Only one stretch of the records below is wanted: the lines from the one holding "This screenshot has height=800, width=800." through the one holding "You are a computer-use". Return it exactly, both ends included.

(Extracted data entries)
━━━━━━

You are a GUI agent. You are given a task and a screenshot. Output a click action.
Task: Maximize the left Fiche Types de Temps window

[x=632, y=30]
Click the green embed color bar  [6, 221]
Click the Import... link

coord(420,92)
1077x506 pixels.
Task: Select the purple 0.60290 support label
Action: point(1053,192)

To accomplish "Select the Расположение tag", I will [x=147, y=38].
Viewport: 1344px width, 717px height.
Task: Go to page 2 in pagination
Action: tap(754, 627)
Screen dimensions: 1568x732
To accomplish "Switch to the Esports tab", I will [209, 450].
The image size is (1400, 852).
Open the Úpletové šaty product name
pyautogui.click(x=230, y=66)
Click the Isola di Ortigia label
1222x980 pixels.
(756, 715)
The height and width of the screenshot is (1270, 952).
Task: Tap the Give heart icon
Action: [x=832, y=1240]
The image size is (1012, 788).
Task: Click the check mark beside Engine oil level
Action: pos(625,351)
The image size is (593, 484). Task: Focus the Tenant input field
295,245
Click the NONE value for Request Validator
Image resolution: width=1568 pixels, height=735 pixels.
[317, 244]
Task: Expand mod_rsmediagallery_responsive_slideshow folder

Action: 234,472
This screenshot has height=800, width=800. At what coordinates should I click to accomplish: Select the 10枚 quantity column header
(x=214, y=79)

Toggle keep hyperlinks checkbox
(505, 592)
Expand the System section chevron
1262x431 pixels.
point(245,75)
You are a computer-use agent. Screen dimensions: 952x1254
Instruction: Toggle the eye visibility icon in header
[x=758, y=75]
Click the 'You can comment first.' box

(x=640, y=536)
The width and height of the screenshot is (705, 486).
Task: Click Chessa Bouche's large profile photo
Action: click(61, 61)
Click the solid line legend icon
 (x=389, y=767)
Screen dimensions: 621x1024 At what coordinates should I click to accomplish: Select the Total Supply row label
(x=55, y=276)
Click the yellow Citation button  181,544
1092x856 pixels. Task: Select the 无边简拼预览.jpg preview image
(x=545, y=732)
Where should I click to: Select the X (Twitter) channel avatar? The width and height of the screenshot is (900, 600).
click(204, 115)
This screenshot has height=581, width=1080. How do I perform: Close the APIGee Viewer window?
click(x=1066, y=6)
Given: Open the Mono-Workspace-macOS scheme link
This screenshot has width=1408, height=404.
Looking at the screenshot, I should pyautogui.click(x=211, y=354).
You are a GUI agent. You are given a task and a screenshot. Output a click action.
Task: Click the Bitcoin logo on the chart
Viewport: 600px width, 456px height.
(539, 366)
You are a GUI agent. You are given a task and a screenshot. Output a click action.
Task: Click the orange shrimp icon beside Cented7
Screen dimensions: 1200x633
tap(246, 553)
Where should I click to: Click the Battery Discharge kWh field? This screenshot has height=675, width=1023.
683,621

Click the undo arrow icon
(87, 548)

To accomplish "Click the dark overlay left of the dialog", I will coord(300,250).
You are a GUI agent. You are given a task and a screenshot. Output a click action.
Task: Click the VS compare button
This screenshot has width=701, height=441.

━━━━━━

## Solution to this problem
This screenshot has height=800, width=800. At what coordinates should I click to accomplish: Select the 10枚 quantity column header
(x=214, y=79)

Toggle keep hyperlinks checkbox
(505, 592)
Expand the System section chevron
1262x431 pixels.
point(245,75)
You are a computer-use agent. Screen dimensions: 952x1254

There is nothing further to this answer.